La porta cigola, la mia sicurezza anche. Arrivo ad un metro da lui. Ora sono nell’ombra più scura, copre l’unica lampadina con le sue spalle giganti. Osservo uno spettro enorme. Ho paura. Riparte la musica, ecco cosa mancava. La cumbia. Abreu corre verso di me, istintivamente mi proteggo, metto le mani avanti, come se possano servire a qualcosa. Sento due tronchi cingermi le spalle. Un abbraccio. Le sopracciglia folte, il naso aquilino, il sorriso emozionante ed emozionato davanti a me. Estrae dal comodino un pallone. Mi fa un segno generico, riconosciuto però da tutto il mondo, simbolo di passione. Ho capito Loco, quella dietro di me è la porta e adesso batti un rigore. Anni passati in tutte le case del globo a compiere lo stesso gesto. Tra fratelli, tra padri e figli, tra generazioni. Mi abbasso sulle ginocchia, osservo le maglie ordinate, il 13. Mi lascio affascinare dalla cumbia, regalo uno sguardo ai quadretti di famiglia, lo vedo partire. Incrocia sicuramente, calcia alla mia sinistra. Tre passi cadenzati. Mi butto. La palla è in aria, io sono a terra. Tic. Risuona la mia idiozia e con essa la porta socchiusa, baciata dalla pelota. Abreu spalanca le braccia, per la prima volta parla, grida. “GOOOOOOOOOOOL”. Mi rialzo, amareggiato, umiliato. Esco dalla stanza quasi istintivamente, uomo senza dignità. Mi ferma una mano. “Tieni italiano.”. La maglia numero 13 del Botafogo. “Grazie”, mi dice. Non riesco a rispondere, sono bloccato, la porta si chiude. Tonfo del mio cuore.   
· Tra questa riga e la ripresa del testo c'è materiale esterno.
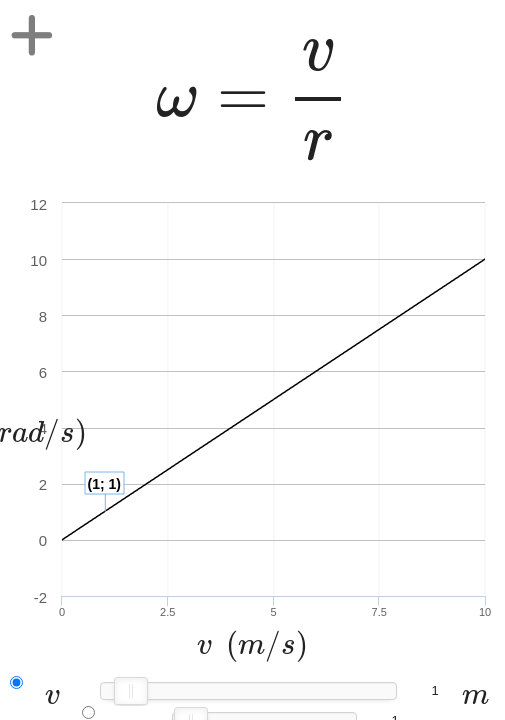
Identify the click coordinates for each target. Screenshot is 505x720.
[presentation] (252, 101)
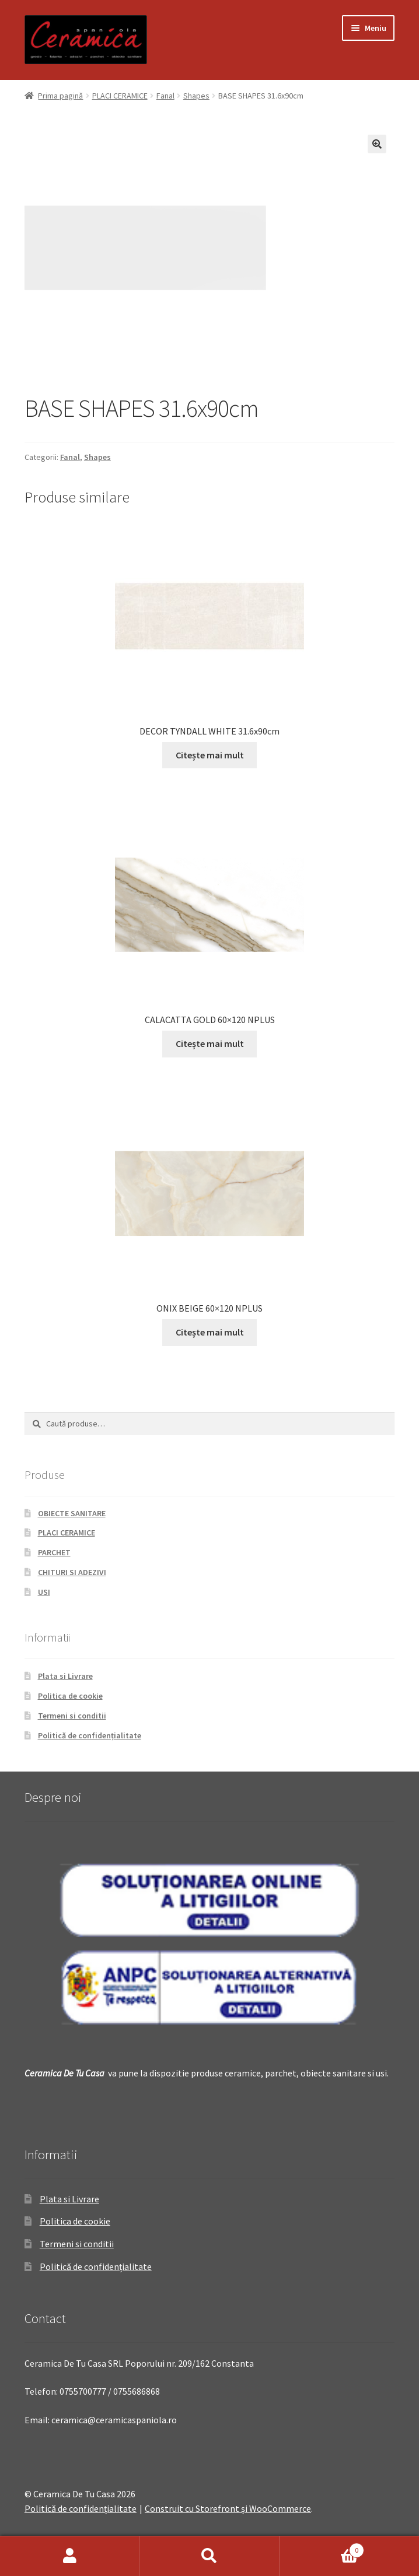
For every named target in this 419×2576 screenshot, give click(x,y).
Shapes (196, 95)
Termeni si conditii (72, 1715)
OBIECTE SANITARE (72, 1513)
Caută (209, 2556)
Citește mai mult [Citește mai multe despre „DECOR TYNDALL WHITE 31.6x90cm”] (210, 755)
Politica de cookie (70, 1696)
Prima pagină (60, 95)
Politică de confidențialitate (89, 1735)
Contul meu (69, 2556)
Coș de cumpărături (322, 2548)
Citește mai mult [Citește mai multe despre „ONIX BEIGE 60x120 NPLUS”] (210, 1332)
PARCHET (54, 1552)
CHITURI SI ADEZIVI (72, 1572)
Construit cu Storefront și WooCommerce (228, 2508)
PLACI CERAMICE (120, 95)
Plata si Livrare (65, 1676)
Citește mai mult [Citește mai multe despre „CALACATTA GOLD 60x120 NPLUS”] (210, 1043)
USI (44, 1592)
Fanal (165, 95)
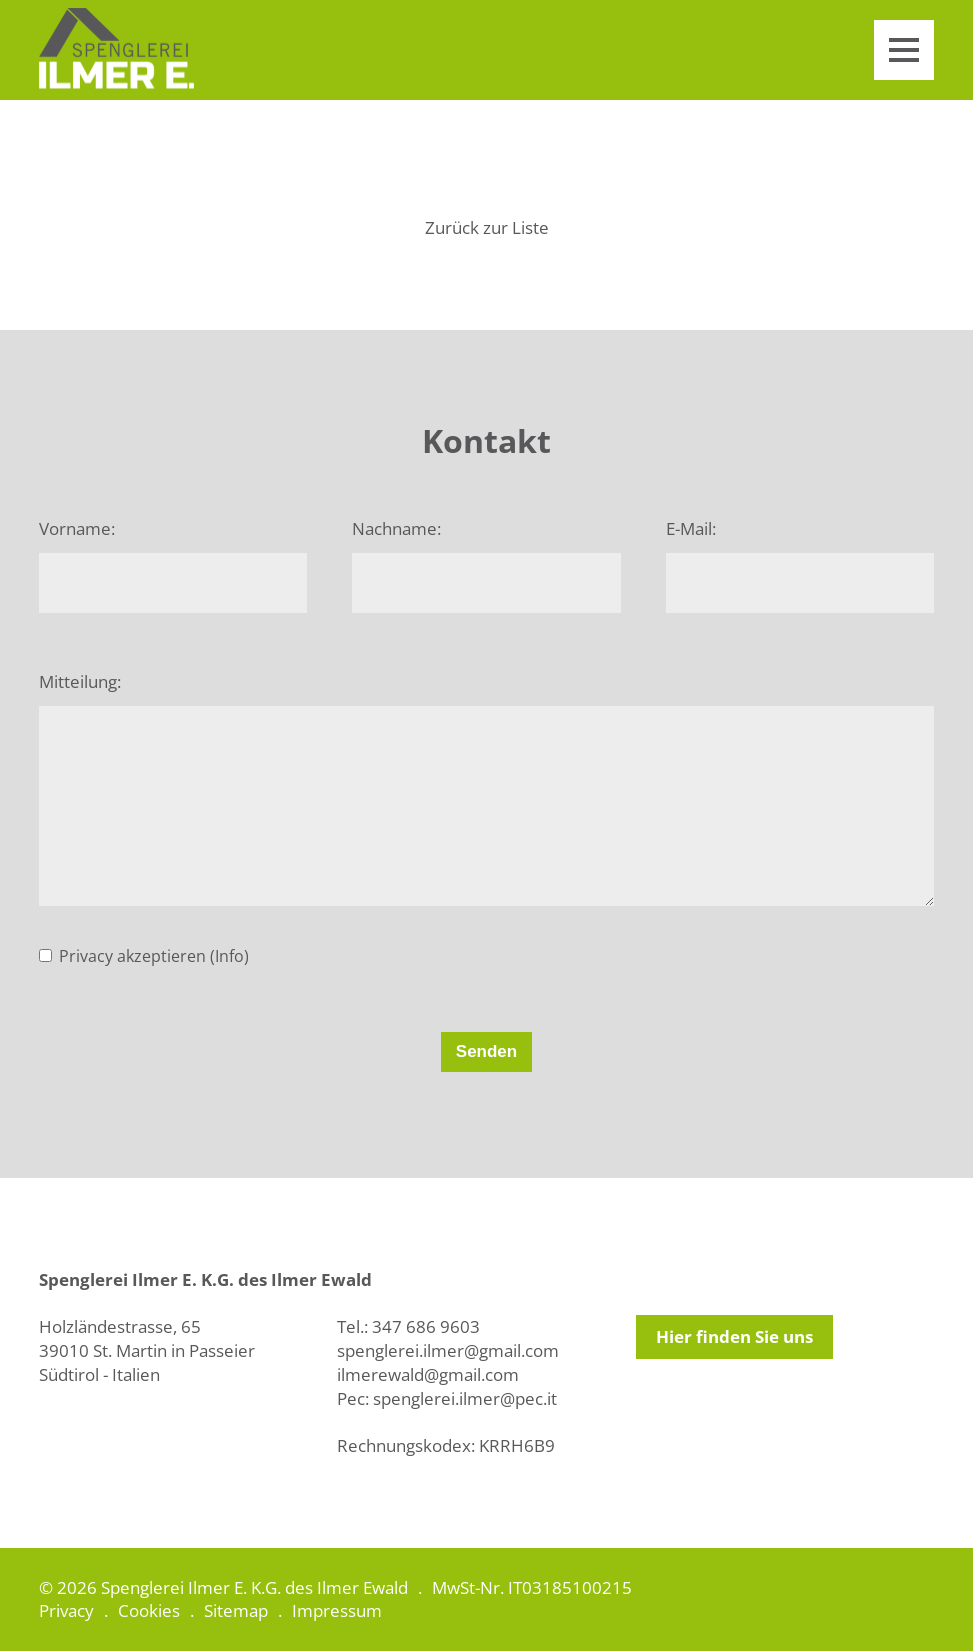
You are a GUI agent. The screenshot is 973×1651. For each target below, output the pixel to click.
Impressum (337, 1610)
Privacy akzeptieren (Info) (154, 956)
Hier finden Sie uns (734, 1336)
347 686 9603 (426, 1326)
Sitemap (236, 1610)
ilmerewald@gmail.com (428, 1374)
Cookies (149, 1610)
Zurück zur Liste (487, 227)
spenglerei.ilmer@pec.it (465, 1398)
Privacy (66, 1610)
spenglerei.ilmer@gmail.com (448, 1350)
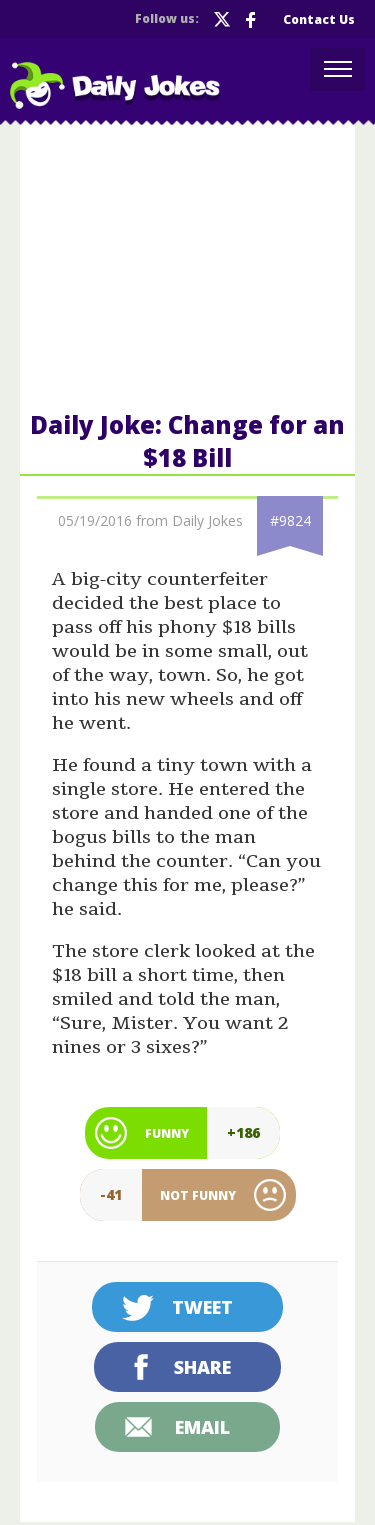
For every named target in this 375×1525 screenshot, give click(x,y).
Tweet (202, 1307)
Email (202, 1427)
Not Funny (198, 1195)
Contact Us (319, 19)
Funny (167, 1133)
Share (202, 1367)
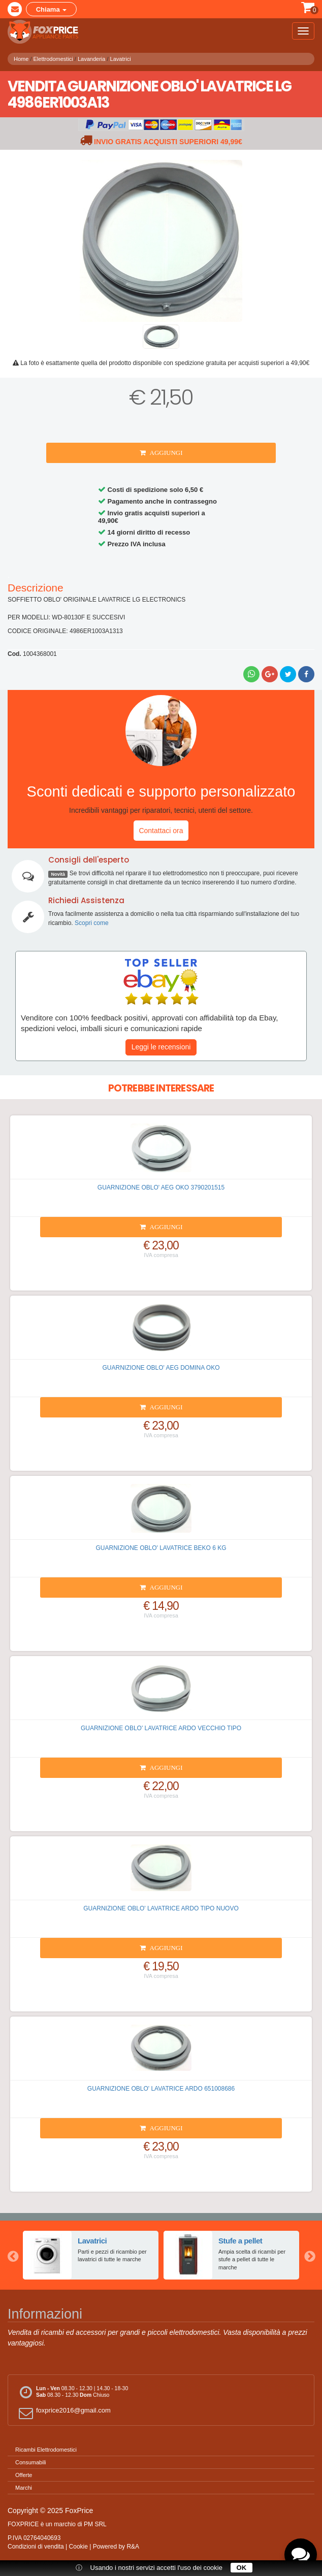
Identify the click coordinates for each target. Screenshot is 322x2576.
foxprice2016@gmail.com (63, 2413)
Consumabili (30, 2462)
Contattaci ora (161, 831)
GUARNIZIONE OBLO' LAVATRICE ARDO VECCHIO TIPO (161, 1728)
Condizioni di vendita (36, 2546)
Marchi (23, 2488)
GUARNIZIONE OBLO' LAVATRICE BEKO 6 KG (160, 1547)
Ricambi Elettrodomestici (46, 2450)
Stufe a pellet (240, 2240)
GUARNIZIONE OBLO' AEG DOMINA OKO (161, 1367)
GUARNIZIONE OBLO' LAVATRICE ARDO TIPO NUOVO (160, 1908)
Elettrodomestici (53, 59)
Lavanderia (91, 59)
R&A (132, 2546)
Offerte (23, 2475)
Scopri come (92, 923)
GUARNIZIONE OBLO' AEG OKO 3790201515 (161, 1187)
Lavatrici (120, 59)
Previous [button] (13, 2255)
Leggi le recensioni (161, 1047)
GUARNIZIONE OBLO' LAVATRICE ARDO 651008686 (161, 2088)
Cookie (78, 2546)
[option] (90, 2255)
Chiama (51, 9)
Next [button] (309, 2255)
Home (21, 59)
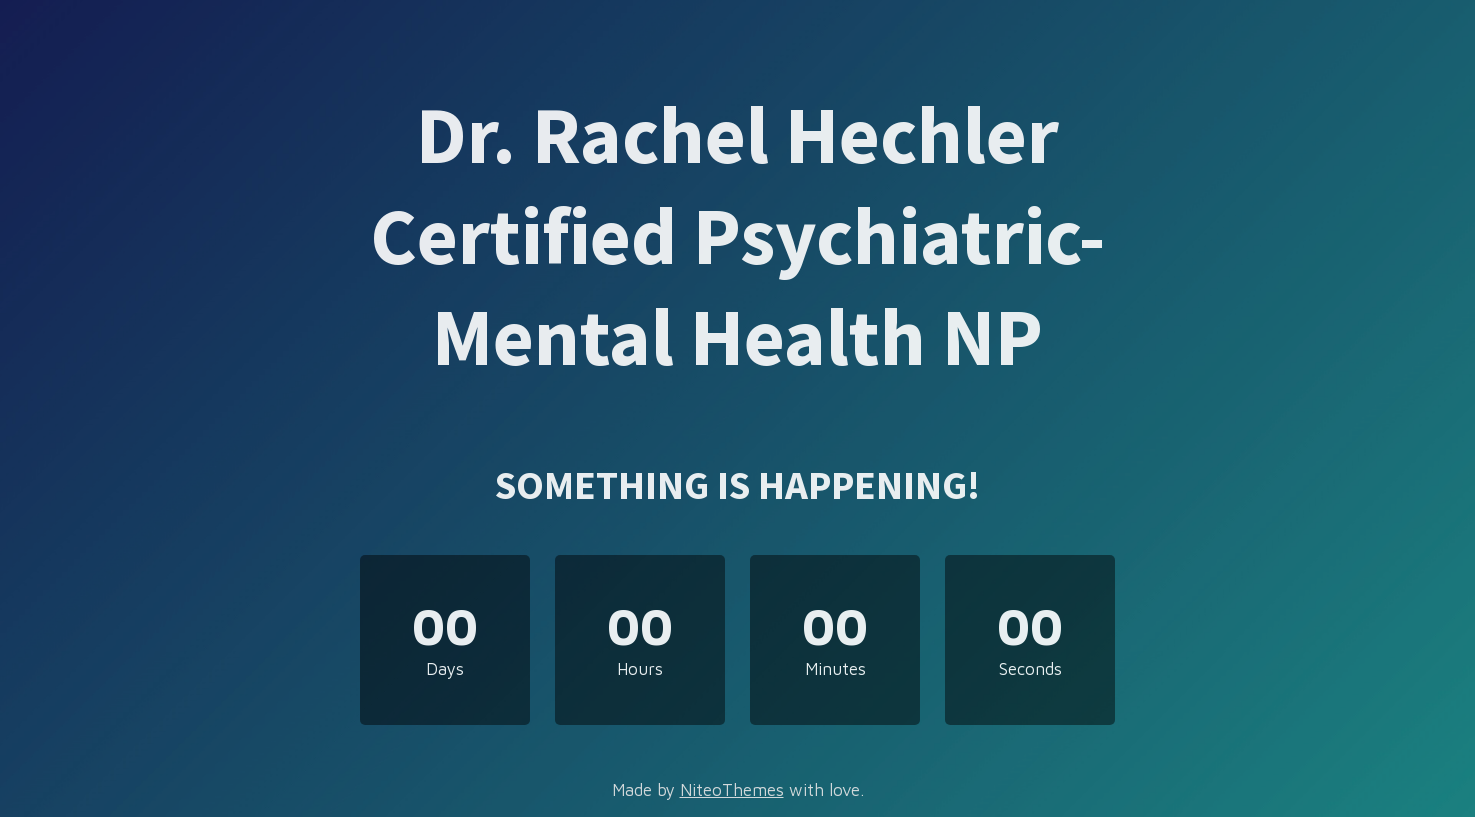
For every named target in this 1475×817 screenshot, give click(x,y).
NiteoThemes (732, 790)
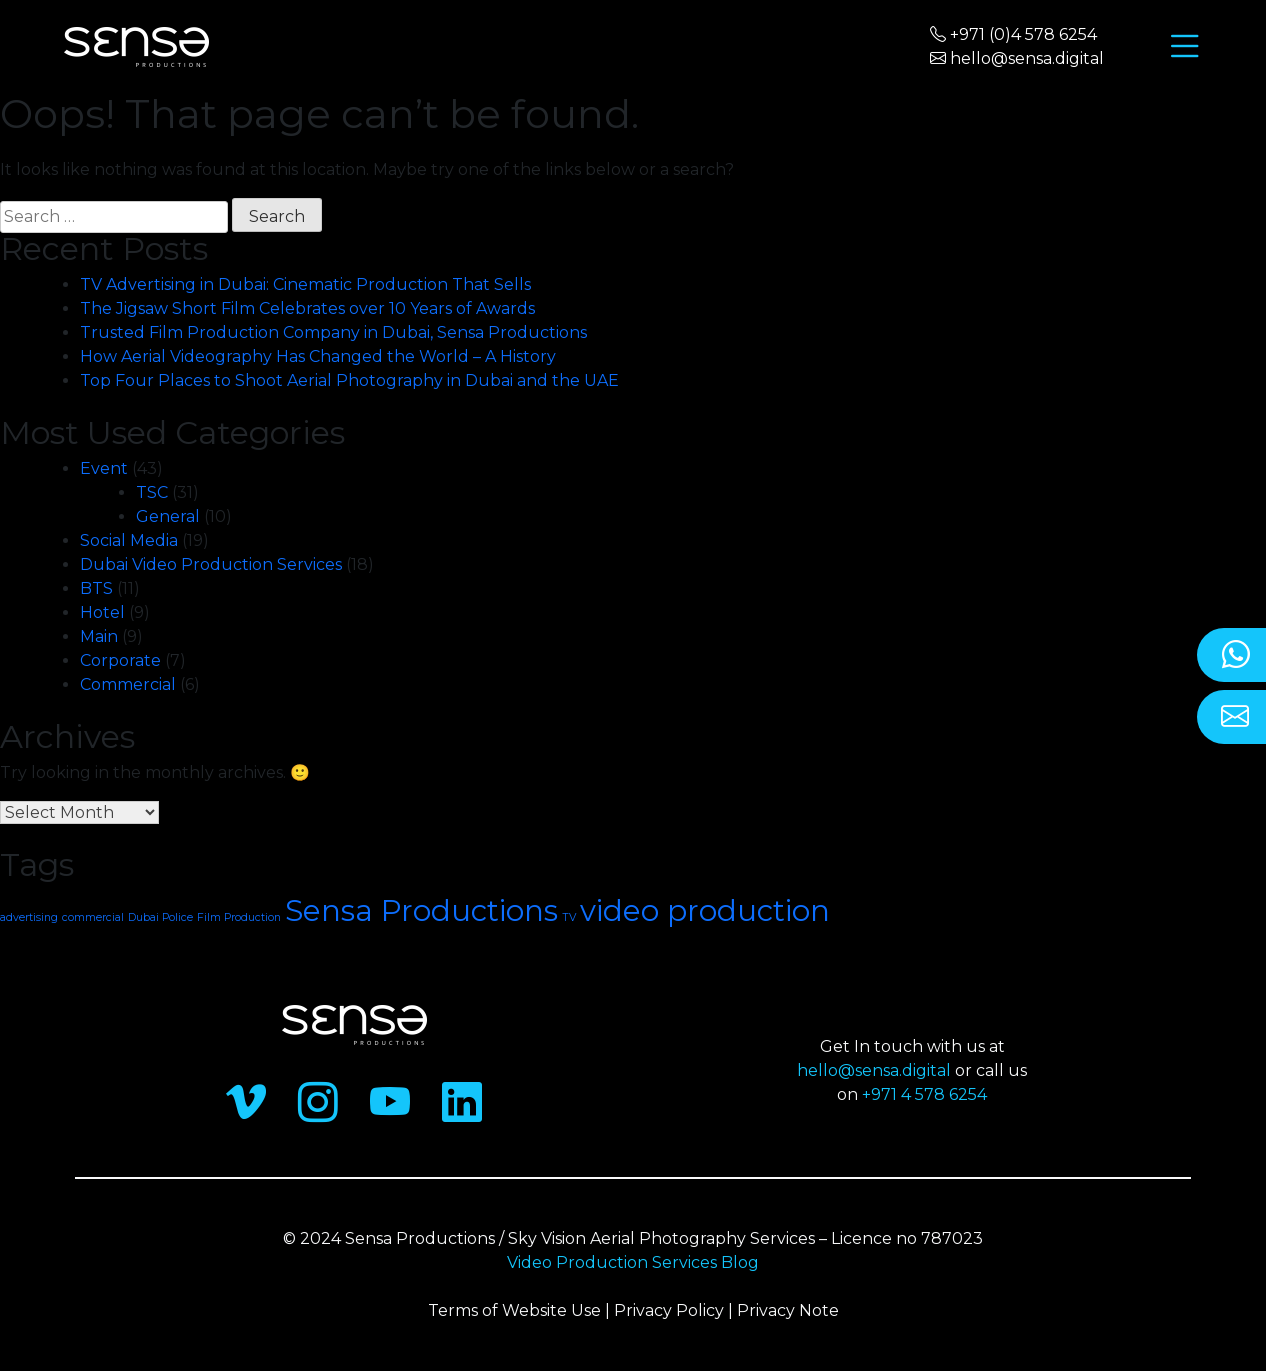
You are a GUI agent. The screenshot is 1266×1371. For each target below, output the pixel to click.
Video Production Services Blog (633, 1262)
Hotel (102, 612)
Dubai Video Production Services (211, 564)
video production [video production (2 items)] (705, 910)
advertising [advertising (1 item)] (29, 917)
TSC (152, 492)
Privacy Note (788, 1310)
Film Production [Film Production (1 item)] (239, 917)
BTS (96, 588)
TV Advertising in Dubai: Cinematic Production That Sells (305, 284)
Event (104, 468)
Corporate (120, 660)
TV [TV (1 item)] (569, 917)
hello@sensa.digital (874, 1070)
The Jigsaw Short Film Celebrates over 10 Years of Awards (307, 308)
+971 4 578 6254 (924, 1094)
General (168, 516)
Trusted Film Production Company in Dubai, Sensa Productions (333, 332)
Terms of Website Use (514, 1310)
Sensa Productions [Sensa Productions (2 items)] (421, 910)
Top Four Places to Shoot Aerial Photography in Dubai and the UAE (349, 380)
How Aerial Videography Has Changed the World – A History (320, 356)
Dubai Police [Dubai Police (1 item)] (160, 917)
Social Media (129, 540)
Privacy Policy (669, 1310)
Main (99, 636)
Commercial (128, 684)
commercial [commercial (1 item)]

Abreu che festeggia goliardicamente
“Le ha fatto la sua cavadiñha eh! Non si preoccupi, l’abbiamo subita tutti, è imparabile.”. mi allontano dalla stanza numero 1, o 13. A pervadermi però sono attimi di gioia, di felicità. Ripenso al Loco Abreu, ripenso alle caratteristiche della sua pazzia. Un limite estremo, certo, quello dell’eccessiva allegria regalata dalla palla e dal prato verde. Quello di chi non si concede a stupide dispute mondane, quello di chi fa innamorare migliaia di persone senza chiedere nulla in cambio. Quello di chi ama la propria famiglia quanto il futbol. Quello di chi sorride alla superstizione. L’estremo della passione, l’estremo della personalità, l’estremo di Washington Sebastian Abreu Gallo.Sorrido.

A pochi metri la stanza numero 2, ancora alticcio d’emozioni avanzo ciondolante. Chissà chi mi attende, chissà che uomo, chissà che calciatore, chissà che LOCO.